The name honors the Apollo 11 landing site. But it's appropriate for other reasons.

Among its amenities, the node sports a viewing port for contemplating the meaning of life, the universe, and everything as stunning views of the Earth pan by. (For those impatient for the answer to LU&E, it's 42.)

And the node will host, among other "utilities," the sanitary facilities -- which on Earth probably would be well stocked with heavily thumbed Readers Digests.

But last night, NASA acknowledged Comedy Central comedian Stephen Colbert's landslide win in the space agency's online, vote-on-a-name contest for the node.

In a statement, NASA's associate administrator for space operations, noted that "we don't typically name US space station hardware after living people." And, well, technically, that remains true. But you can't miss the acronym.

Hear ye, hear ye.
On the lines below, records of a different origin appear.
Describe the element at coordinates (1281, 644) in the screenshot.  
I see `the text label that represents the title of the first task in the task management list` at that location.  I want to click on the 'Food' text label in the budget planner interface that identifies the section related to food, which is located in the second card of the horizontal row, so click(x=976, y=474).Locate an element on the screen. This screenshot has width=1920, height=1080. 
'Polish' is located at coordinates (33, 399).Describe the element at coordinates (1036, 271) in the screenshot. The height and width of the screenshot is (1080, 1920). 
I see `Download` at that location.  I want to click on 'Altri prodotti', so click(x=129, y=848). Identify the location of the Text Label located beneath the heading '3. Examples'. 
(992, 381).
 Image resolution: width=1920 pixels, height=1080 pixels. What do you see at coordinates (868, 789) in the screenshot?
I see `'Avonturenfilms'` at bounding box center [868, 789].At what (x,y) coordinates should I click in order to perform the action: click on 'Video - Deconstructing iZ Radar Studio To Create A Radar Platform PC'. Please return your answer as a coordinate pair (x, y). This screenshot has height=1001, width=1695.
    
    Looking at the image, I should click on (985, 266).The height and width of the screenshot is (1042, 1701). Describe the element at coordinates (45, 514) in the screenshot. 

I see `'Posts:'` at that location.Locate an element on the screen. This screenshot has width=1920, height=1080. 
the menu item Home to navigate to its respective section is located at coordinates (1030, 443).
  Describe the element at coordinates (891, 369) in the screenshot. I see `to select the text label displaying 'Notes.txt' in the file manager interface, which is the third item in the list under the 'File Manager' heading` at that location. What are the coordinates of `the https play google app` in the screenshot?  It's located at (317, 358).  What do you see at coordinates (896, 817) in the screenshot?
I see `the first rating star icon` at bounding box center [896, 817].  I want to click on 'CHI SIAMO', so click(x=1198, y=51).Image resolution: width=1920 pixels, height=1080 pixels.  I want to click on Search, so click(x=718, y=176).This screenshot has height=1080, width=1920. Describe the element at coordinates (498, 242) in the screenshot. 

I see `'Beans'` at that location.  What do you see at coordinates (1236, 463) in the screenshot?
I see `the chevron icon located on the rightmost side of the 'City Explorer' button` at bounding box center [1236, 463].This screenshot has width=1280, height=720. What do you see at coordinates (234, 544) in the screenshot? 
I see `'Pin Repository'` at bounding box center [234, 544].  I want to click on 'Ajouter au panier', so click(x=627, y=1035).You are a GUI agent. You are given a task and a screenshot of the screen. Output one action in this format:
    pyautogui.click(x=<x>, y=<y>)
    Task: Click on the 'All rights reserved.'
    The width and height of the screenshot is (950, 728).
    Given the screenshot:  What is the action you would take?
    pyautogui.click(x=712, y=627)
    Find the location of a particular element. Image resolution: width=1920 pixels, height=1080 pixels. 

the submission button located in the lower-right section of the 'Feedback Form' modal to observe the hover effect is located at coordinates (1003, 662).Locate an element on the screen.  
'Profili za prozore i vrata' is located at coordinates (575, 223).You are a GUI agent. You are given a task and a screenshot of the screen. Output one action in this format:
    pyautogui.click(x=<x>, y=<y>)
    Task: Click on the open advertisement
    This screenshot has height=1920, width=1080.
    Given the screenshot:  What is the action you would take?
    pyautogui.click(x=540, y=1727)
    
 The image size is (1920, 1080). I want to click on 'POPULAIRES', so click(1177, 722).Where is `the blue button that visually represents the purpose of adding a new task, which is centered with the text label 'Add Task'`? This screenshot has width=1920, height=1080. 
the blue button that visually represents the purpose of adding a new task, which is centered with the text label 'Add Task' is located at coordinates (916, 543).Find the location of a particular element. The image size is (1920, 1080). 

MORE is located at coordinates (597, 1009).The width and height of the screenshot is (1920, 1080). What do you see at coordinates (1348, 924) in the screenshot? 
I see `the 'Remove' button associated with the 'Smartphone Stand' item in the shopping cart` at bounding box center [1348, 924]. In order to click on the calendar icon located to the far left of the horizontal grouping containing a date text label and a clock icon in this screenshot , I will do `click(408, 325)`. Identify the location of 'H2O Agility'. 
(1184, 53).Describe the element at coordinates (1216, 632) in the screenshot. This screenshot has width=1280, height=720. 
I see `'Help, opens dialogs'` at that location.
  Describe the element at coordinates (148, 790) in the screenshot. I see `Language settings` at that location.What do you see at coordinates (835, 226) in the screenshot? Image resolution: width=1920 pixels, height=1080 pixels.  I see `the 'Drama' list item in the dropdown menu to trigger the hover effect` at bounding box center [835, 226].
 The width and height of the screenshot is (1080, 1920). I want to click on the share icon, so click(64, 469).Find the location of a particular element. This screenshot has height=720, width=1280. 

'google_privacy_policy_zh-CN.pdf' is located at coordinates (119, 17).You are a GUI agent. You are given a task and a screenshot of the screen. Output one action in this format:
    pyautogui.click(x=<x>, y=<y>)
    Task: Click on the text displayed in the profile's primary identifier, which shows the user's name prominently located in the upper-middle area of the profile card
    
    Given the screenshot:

All rise. The treadmill shall henceforth be known as the Combined Operational Load Bearing External Resistance Treadmill. NASA even offered up a "mission" patch (see above) for the treadmill. The big question: Will they sell that alongside other mission patches in NASA center gift shops? (I'm not holding my breath.)

It was a politic end to a corner the agency painted itself into by opening the contest to "write-in" names. You can read more about that here. Although the rules were clear about the kind of name NASA sought (invoking a spirit of exploration) and about its role as final arbiter regardless of the contest's outcome, that got lost in the stampede citizens of Colbert Nation took part in to boost their man to the top of the list. Over at The Space Review, editor Jeff Foust points out odd results from another attempt by NASA to keep its missions in the public eye.